Im Deutschunterricht haben wir uns mit der Epoche der Aufklärung befasst, anhand des Buches Nathan der Weise von Gotthold Ephraim Lessing. Dabei waren zwei der Themen, mit denen wir uns beschäftigt haben, der religiöse Fundamentalismus, der damals alltäglich war, und die aufklärerischen humanistischen Werte und Toleranz. Zwei der wichtigsten Figuren vertreten jeweils eines der beiden zuvor genannten Themen. Der Patriarch als Christ vertritt den religiösen Fundamentalismus, während Nathan die aufklärerischen Werte repräsentiert. Nathan ist zwar Jude, doch sieht er seine religiöse Zugehörigkeit überhaupt nicht als altmodisch, sondern als aufgeklärt. Er stellt immer den Menschen vor die Religion. Der Patriarch hingegen stellt die Religion über den Menschen. Für ihn ist ein Christ ein Christ, ein Jude ein Jude und ein Moslem ein Moslem. Im gesamten Werk Nathan der Weise geht es um den Konflikt zwischen diesen beiden Weltansichten. Um diesen Konflikt zu verstehen, muss man die historische Einordnung der Geschichte kennen und wissen, was die Aussagen der Aufklärung und des Fundamentalismus sind.

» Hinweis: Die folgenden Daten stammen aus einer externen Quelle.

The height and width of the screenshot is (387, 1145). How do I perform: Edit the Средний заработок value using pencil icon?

Die Geschichte spielt in der Zeit der Kreuzzüge. Zurzeit herrscht der Sultan, als Anführer der Muslime, über Jerusalem. Im Krieg zwischen den Christen und den Muslimen ging gerade ein Waffenstillstand zu Ende, und die christlichen Tempelritter griffen sofort wieder an, obwohl der Sultan den Waffenstillstand gerne verlängert hätte. Wie man sieht, gibt es große Spannungen zwischen den beiden Religionen, die in der Geschichte einen großen Konflikt auslösen.

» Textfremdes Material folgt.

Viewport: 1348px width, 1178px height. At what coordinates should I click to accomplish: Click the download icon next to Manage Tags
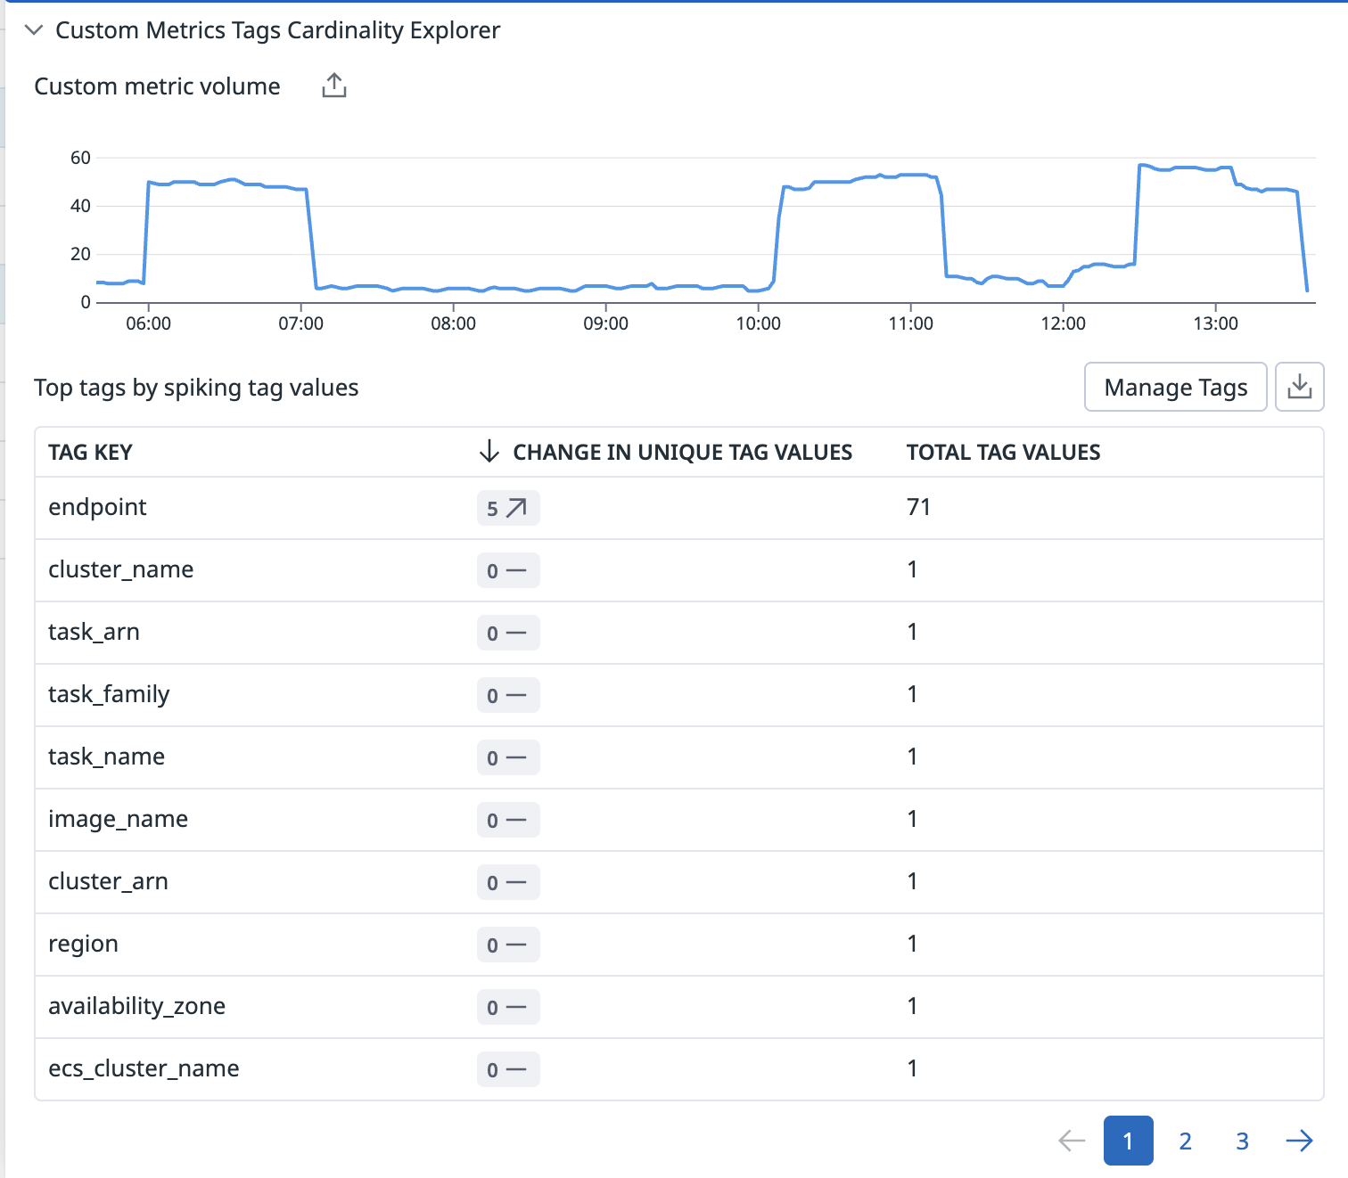(x=1299, y=387)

Die Aufklärung behauptet, dass keine Religion die absolute Wahrheit besitzt und dass alle Religionen nur Interpretationen der natürlichen Religion – also derjenigen, die korrekt ist – darstellen, damit die Menschen die natürliche Religion verstehen können. Nach der Aufklärung sind also alle Religionen gleich falsch und gleich richtig. Dadurch lösen sich aufgeklärte Personen von der strikten Trennung der Religionen und sehen den Menschen im Vordergrund. Die christlichen Fundamentalisten sehen das Gegenteil. Sie denken, ihre Religion sei richtig und alle anderen seien falsch. Außerdem stimme alles, was in der Bibel steht, ganz genau. Dadurch entsteht die Ansicht, dass ein Christ ein Christ und ein Jude ein Jude sein müsse. Dabei steht die Person an sich eher im Hintergrund.
Lessing präsentiert mit dem Werk Nathan der Weise einen möglichen Lösungsansatz für die vielen religiösen Konflikte, die mit den Kreuzzügen einhergingen: den aufklärerischen Ansatz. Doch dadurch entsteht ein weiterer Konflikt: Fundamentalismus gegen Aufklärung.

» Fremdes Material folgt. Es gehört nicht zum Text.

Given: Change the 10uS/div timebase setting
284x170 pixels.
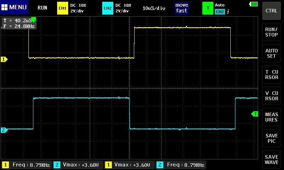Looking at the screenshot, I should (154, 8).
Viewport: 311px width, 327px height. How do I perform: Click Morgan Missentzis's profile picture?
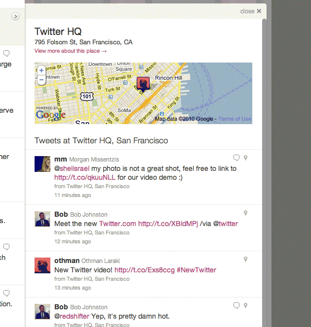[42, 164]
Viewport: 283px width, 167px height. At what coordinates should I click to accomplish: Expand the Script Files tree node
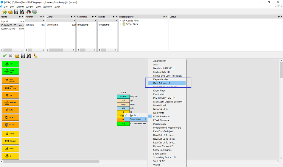(x=120, y=24)
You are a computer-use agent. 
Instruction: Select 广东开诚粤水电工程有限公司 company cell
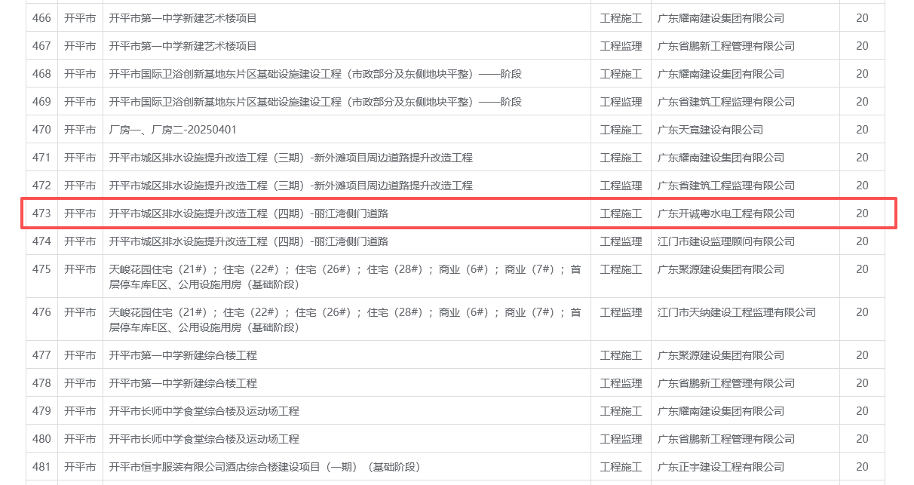point(726,213)
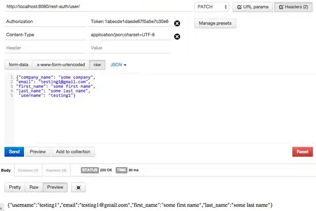The width and height of the screenshot is (316, 211).
Task: Click the empty Header name field
Action: (x=45, y=48)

In vielen westlichen Ländern sind die religiösen Konflikte durch die Glaubensfreiheit oberflächlich gelöst. Die Glaubensfreiheit führt die aufklärerische Toleranz zwischen den Religionen auf politischer Ebene ein. Dadurch sind die Konflikte auf politischer Ebene scheinbar gelöst, denn durch diese Toleranz sollten sich die zwischenreligiösen Konflikte theoretisch beheben. Leider stimmt das so nicht. Wenn man genauer hinsieht und vor allem auch in andere Teile der Welt blickt, wird schnell deutlich, dass sie überhaupt nicht gelöst sind. In vielen Ländern, in denen politische Glaubensfreiheit herrscht, gibt es in der Gesellschaft dennoch Ablehnung gegenüber einer oder mehreren Religionen. Andererseits gibt es viele Staaten, die offiziell immer noch nur einer Religion angehören, was zu religiösen Konflikten führt. Ein Extrembeispiel ist Jerusalem. Derzeit führt der jüdische Staat Israel Krieg gegen die muslimische Terrororganisation Hamas. Seit der Gründung des Staates Israel wurden die Palästinenser, die schon vor Israels Gründung in dieser Region ansässig waren, militärisch immer weiter in den Gazastreifen gedrängt. Das ging so weit, dass sich die Hamas anstelle des palästinensischen Volkes begann zu wehren. Seitdem herrscht Krieg in der Region. Doch wie auch viele andere religiöse Konflikte wäre auch dieser deutlich einfacher zu lösen, wenn zwischen den Religionen mehr gegenseitige Toleranz herrschen würde. Genau diese aufklärerische Toleranz, die Lessing schon in Nathan der Weise präsentiert hat.